In the first place, the old growth model based on investment and exports has only "failed" in the sense that it grew bigger and ran longer than it should have. From Beijing's point of view (and indeed the whole world's), it was in fact a stupendous success - so much so that this itself reached the brink of becoming a "failure."

The transition China is trying to make now is not to undo a past failure, but to move on before the deadweight of staled "success" becomes a true failure indeed.

Secondly, whatever "failure" threatens China is not seen as the fault of the central government per se: rather, it was the inability of the central government to rein in the misallocation of capital and economic resources at the provincial, municipal, and local levels under the previous generation of leadership, which was hampered by a weakness of central party and state authority under Hu Jintao on account of a decade-long power struggle with his predecessor Jiang Zemin. Jiang's "Shanghai clique" had leveraged the massive crisis-response stimulus of 2009 to deliberately devolve economic decision-making to the provinces, localities, and segments of the state-owned enterprise (SOE) system. (It has been suggested, too, that Jiang patronized the princeling Bo Xilai, disgraced ex-party secretary of Chongqing, as Hu's successor in lieu of the favored Xi Jinping.)

As of today, however, the center seems to have reversed this decline in its efficacy. In 2015 Xi Jinping's anti-corruption campaign has apparently become a permanent, institutionalized party and state function nationwide; the merger and consolidation of redundant SOEs was accelerated, bolstering a more centralized supervision of the state-run economy; through such methods as new bond issuance by the central bank (PBOC) to local governments and appropriation of local budgets in troubled areas, Beijing began a process of financial and fiscal reconsolidation; to top it off, 2016 began with a long-awaited overhaul of the PLA, dissolving the disjointed, even centrifugal structure of semi-autonomous military regions, replacing this with a more streamlined and centralized top-down command structure.

Rather than simply too much control, regulation, or intervention, Xi and co. believe China suffers from too patchy, too inconsistent or self-contradictory, or even too little of it.
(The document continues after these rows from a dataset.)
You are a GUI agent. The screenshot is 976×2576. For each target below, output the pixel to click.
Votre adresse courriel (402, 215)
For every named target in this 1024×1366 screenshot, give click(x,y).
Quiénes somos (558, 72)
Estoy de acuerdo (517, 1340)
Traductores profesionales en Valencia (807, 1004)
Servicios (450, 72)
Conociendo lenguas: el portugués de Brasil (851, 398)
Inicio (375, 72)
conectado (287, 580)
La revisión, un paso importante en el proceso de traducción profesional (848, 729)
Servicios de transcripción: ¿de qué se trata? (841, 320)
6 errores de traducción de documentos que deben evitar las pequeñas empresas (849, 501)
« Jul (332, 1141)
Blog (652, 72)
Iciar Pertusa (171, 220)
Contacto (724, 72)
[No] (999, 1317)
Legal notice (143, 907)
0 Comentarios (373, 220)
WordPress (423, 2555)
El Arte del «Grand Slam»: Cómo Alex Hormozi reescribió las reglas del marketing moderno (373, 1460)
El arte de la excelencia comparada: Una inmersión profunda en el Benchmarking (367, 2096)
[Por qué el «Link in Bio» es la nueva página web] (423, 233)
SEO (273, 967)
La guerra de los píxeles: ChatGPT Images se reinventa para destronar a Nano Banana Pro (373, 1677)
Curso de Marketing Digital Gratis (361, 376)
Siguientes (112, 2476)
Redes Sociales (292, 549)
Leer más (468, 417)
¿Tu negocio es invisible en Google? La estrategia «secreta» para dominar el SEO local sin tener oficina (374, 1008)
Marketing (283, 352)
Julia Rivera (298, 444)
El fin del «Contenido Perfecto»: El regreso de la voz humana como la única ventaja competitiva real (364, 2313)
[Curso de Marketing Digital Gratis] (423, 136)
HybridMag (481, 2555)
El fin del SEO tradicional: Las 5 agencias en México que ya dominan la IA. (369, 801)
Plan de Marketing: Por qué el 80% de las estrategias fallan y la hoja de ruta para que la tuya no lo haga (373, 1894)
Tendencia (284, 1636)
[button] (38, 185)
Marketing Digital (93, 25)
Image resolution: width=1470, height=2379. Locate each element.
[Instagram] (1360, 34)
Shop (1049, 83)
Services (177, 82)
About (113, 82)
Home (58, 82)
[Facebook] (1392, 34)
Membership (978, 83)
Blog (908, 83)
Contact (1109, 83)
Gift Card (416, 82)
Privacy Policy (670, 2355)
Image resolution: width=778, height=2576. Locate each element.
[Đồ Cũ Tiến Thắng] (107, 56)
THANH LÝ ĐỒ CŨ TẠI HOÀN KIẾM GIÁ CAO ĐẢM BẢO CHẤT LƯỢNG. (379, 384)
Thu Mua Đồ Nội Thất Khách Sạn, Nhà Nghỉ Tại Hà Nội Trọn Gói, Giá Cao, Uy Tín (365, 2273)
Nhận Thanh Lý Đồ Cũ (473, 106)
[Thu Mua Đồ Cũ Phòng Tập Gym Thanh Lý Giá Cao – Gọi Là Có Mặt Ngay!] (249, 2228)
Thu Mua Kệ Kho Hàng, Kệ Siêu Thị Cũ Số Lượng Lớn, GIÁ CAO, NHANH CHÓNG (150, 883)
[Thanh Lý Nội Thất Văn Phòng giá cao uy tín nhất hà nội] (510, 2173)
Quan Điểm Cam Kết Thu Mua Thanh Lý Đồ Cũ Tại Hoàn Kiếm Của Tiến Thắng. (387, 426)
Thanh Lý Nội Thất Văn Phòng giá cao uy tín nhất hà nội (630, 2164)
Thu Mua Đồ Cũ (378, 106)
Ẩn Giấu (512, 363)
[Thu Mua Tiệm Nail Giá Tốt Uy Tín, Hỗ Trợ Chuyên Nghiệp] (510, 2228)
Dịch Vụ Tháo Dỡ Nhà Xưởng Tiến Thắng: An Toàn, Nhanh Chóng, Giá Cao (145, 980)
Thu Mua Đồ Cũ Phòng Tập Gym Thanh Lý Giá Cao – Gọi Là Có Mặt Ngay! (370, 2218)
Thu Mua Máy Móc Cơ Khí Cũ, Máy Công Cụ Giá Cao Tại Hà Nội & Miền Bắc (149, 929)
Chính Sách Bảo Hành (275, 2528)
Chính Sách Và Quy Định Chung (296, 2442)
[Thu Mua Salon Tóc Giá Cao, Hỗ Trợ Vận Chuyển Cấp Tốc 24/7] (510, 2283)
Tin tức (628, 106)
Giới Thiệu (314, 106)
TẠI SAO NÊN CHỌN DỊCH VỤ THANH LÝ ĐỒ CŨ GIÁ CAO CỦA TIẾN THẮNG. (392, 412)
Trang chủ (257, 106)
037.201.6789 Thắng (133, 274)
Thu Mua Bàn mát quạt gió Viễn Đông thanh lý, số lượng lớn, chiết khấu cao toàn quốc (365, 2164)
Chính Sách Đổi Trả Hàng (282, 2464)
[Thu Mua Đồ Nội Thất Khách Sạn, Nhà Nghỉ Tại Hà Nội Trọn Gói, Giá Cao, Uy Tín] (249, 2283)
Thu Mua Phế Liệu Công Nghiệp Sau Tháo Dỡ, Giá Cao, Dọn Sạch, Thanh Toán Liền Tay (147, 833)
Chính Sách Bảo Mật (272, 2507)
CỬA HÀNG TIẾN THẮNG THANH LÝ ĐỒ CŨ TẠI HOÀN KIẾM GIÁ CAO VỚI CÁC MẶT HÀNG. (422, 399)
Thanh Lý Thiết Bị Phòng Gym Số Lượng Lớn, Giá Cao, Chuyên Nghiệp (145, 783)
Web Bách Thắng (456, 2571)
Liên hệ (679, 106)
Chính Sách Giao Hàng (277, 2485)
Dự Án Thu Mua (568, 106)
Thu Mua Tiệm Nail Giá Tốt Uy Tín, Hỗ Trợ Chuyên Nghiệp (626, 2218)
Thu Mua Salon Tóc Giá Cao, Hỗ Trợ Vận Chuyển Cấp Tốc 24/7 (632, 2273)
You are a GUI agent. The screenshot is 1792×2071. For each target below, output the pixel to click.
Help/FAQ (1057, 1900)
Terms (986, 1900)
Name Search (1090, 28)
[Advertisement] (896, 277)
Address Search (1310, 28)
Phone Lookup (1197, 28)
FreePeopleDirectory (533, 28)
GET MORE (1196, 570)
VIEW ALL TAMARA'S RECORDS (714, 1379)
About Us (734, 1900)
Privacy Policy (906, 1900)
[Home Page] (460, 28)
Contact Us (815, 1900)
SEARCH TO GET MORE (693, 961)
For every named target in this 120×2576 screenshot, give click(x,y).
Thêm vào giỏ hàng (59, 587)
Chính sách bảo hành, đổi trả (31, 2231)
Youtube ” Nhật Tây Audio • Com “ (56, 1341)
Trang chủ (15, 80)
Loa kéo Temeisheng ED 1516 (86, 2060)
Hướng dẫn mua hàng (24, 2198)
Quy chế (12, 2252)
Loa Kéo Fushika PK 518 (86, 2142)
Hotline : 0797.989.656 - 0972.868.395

And while their long-term goal is clearly stated to be as little regulation as possible - i.e. give "market forces" a decisive role in the economy - they firmly think that China can only get there with more intensive party and state direction in the near term - specifically, more cohesive execution of the center's policies by its constituent parts.

Whether or not they're right is the Great Question of our time - and this blog is devoted to following the course of events that will answer it. But as far as they're concerned, right now, China has most certainly not "failed" - and that's why they feel no need to admit it.

(It's also useful to keep things in perspective. This report, cited by the above article as proof that consumer confidence in China is collapsing, still shows figures that are probably enviable by comparison with the world as a whole. Indeed, it cites that disposable income and consumer spending grew by 7.4 and 11 percent respectively in 2015 - that's not an economy on the verge of recession, and it's actually initial proof that the new government "stimulus" focused on consumption, launched mid-2015, is already working. The effect is particularly pronounced in the auto market: auto sales grew nearly 8 percent in January, an impressive clip for the world's largest vehicle market, and continuing a rebound since October.)